INPUT FOR THIS TASK
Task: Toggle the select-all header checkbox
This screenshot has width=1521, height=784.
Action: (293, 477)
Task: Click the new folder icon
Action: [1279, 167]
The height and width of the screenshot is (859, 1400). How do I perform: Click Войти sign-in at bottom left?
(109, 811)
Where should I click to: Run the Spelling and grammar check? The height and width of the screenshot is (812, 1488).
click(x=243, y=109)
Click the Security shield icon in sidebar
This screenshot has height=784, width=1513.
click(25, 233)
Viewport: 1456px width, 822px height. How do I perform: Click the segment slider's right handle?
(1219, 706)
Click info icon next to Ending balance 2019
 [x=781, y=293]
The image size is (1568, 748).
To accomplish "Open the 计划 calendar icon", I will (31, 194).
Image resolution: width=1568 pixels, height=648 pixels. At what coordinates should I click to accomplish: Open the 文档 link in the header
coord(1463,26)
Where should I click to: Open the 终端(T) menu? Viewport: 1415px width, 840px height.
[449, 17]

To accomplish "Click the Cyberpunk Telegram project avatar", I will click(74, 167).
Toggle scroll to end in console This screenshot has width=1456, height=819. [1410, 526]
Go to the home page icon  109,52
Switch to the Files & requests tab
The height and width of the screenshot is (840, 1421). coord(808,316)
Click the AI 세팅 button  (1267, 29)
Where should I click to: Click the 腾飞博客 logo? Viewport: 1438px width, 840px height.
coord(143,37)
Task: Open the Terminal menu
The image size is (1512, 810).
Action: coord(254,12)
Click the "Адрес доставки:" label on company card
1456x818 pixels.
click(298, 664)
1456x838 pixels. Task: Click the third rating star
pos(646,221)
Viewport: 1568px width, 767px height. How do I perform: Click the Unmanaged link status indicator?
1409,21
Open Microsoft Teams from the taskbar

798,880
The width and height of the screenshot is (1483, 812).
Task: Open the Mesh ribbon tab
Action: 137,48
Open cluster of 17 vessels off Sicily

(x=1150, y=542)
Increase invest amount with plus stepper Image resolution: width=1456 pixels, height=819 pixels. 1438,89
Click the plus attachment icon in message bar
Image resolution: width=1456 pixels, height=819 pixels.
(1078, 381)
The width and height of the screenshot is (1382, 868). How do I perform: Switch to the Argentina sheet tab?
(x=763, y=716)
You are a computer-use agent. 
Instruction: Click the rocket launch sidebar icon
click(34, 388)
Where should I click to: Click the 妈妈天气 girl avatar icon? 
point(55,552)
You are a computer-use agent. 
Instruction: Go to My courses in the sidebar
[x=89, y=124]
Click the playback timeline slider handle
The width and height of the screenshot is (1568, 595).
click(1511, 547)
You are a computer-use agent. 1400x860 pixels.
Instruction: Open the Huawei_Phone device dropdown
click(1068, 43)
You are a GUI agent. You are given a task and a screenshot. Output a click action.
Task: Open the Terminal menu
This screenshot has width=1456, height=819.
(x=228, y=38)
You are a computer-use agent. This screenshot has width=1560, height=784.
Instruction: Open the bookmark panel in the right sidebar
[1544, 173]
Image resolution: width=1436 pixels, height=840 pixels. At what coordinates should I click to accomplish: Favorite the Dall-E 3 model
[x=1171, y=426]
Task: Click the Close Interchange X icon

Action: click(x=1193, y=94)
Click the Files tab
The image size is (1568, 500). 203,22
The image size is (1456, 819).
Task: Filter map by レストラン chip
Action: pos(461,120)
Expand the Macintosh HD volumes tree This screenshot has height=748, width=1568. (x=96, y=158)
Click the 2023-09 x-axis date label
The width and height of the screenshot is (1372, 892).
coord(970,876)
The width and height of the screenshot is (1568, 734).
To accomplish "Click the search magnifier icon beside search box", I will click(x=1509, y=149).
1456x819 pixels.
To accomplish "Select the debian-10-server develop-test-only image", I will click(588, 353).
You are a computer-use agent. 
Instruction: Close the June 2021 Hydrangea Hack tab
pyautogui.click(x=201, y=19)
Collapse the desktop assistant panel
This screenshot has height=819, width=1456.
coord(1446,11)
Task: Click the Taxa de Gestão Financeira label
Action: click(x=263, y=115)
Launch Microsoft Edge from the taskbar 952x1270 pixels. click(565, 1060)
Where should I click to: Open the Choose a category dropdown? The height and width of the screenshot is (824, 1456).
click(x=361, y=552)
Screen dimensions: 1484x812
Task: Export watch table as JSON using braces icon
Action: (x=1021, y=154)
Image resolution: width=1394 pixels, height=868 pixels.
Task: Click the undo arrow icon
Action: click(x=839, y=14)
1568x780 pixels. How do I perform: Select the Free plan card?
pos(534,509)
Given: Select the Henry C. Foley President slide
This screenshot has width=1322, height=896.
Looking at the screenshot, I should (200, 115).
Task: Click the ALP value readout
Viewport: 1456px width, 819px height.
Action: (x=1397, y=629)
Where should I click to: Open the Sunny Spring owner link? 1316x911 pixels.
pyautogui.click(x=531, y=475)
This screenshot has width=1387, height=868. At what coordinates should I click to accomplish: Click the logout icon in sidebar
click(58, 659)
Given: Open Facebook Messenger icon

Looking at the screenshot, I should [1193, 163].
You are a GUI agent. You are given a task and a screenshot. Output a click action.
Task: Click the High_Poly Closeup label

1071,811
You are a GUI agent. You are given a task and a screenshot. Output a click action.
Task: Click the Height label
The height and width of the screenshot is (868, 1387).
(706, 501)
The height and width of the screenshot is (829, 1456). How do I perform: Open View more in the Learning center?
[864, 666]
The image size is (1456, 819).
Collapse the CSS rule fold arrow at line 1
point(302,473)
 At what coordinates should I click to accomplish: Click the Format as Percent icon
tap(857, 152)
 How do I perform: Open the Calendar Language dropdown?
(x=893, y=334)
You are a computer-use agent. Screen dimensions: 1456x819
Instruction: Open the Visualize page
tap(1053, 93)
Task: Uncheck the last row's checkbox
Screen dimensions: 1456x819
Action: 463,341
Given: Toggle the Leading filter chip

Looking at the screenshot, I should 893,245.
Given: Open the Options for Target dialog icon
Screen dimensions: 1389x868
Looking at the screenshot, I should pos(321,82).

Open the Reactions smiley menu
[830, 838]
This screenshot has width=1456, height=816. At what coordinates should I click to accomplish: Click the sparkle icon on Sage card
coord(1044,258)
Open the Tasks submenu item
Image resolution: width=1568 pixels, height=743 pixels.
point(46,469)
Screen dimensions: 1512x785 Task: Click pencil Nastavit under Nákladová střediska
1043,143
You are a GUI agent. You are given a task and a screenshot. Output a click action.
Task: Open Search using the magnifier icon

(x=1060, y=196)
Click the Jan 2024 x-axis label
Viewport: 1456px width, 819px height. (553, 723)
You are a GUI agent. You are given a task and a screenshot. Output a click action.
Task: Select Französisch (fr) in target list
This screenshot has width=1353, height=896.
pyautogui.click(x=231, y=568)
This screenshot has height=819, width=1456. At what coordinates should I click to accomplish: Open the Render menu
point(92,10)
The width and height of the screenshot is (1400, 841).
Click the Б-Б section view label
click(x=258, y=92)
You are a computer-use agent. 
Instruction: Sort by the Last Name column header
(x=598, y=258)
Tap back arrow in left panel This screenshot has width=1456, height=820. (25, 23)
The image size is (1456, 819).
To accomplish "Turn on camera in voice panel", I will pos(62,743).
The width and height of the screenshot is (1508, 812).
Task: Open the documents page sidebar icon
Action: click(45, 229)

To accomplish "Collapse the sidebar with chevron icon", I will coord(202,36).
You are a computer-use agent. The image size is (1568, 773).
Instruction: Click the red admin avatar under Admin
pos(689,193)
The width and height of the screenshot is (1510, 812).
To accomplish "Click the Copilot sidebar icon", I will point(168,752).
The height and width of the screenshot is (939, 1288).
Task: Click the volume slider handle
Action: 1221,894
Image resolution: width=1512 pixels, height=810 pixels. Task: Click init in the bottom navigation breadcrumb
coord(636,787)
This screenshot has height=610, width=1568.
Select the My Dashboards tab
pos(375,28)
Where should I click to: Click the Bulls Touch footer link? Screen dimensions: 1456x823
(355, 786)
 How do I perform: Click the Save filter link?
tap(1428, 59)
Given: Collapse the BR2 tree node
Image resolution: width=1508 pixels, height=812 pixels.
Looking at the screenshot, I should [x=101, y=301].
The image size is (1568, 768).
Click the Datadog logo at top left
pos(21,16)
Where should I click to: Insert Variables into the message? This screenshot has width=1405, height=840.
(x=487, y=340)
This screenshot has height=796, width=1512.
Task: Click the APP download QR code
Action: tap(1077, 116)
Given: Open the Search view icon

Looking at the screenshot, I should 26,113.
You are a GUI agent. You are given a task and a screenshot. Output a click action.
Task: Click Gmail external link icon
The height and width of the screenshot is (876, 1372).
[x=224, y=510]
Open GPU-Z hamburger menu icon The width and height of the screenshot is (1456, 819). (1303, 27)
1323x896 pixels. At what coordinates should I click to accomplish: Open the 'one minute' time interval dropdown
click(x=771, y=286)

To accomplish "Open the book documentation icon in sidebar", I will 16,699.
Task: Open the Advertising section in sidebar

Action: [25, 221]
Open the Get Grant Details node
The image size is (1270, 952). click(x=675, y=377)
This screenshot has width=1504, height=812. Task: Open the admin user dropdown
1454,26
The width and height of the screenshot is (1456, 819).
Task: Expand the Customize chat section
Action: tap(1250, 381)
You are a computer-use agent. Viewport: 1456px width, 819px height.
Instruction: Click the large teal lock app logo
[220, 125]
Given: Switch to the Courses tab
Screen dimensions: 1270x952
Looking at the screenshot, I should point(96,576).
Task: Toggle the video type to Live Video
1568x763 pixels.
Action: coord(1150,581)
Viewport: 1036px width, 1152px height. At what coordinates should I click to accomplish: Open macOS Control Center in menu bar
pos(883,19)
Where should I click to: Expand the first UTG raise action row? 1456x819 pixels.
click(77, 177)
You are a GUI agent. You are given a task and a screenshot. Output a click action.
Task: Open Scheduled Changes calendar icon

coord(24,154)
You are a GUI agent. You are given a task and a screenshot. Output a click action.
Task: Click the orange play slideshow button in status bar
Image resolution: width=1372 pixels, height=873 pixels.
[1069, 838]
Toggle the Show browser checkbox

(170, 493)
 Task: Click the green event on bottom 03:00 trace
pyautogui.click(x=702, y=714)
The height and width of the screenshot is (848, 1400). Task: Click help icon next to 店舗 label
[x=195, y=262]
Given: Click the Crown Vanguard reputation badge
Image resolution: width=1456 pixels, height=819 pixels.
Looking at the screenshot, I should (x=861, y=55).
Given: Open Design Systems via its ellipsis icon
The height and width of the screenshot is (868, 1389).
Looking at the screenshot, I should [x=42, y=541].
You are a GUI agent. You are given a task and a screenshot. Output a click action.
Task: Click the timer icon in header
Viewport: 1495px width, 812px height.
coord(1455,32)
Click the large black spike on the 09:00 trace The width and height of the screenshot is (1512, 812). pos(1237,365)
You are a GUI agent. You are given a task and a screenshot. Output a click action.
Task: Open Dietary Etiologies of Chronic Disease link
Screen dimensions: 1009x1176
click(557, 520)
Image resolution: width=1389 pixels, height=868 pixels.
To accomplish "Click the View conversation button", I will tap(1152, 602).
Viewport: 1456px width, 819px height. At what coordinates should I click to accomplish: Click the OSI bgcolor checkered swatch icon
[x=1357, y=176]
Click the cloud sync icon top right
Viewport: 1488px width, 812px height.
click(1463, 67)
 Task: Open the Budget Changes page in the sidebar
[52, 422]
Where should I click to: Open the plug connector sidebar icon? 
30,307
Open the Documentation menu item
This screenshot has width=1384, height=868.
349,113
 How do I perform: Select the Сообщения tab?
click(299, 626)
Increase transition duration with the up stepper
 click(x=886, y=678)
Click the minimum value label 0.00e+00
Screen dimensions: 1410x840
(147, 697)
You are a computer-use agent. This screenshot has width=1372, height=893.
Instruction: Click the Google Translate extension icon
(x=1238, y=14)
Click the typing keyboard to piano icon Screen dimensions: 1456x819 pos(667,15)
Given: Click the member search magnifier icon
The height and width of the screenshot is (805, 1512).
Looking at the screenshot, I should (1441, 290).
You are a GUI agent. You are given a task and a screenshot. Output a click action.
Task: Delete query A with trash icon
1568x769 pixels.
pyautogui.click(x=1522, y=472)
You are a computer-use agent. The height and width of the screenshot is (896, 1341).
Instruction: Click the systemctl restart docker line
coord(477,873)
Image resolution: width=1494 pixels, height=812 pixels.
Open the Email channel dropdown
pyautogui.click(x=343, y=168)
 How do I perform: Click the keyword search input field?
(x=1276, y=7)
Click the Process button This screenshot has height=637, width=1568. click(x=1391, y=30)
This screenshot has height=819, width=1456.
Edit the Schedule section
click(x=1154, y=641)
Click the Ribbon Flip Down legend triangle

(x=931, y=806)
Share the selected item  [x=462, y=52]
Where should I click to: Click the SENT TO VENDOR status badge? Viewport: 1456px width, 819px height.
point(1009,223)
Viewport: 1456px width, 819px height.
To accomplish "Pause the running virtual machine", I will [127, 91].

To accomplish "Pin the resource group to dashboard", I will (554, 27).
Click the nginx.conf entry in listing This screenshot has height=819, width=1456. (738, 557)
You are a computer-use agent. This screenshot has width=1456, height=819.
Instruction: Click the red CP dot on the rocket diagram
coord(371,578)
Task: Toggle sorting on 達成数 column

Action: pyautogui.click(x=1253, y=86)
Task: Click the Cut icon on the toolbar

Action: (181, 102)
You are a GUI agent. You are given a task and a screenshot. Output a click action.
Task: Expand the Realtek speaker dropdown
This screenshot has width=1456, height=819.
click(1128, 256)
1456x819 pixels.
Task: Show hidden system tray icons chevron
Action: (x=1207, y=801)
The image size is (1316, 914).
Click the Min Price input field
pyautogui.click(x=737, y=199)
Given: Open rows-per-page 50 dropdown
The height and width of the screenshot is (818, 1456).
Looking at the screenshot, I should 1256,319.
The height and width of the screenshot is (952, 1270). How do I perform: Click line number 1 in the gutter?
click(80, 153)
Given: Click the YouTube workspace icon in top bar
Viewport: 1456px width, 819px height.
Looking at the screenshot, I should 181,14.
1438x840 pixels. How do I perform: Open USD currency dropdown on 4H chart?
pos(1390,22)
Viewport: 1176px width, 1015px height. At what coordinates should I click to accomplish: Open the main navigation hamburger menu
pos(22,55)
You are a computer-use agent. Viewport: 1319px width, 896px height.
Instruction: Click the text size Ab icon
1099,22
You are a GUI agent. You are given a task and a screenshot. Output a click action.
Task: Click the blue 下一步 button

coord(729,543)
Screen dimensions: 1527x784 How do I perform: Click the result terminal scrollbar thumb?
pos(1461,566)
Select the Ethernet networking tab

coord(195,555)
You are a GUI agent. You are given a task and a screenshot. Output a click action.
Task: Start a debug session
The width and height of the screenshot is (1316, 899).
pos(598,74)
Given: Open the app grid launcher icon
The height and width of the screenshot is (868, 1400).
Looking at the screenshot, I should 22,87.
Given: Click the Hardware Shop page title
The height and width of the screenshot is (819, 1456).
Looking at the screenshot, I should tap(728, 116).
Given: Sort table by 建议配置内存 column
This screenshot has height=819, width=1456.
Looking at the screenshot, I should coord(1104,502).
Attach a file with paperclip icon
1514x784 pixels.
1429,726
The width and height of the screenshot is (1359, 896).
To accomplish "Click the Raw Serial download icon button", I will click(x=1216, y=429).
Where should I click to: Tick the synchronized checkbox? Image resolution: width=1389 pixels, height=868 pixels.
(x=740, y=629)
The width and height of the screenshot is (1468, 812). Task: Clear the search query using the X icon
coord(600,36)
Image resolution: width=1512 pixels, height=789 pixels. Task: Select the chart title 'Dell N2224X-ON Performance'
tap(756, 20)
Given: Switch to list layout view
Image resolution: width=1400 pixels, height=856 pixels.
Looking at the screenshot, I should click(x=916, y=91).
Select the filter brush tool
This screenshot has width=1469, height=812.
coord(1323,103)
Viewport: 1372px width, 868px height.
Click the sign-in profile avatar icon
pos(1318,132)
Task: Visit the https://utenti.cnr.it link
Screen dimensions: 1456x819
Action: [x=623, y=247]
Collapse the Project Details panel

WORK TO BE COMPLETED
State how many lines above contain the word "plus", and nothing more.

PROBLEM SOLUTION
2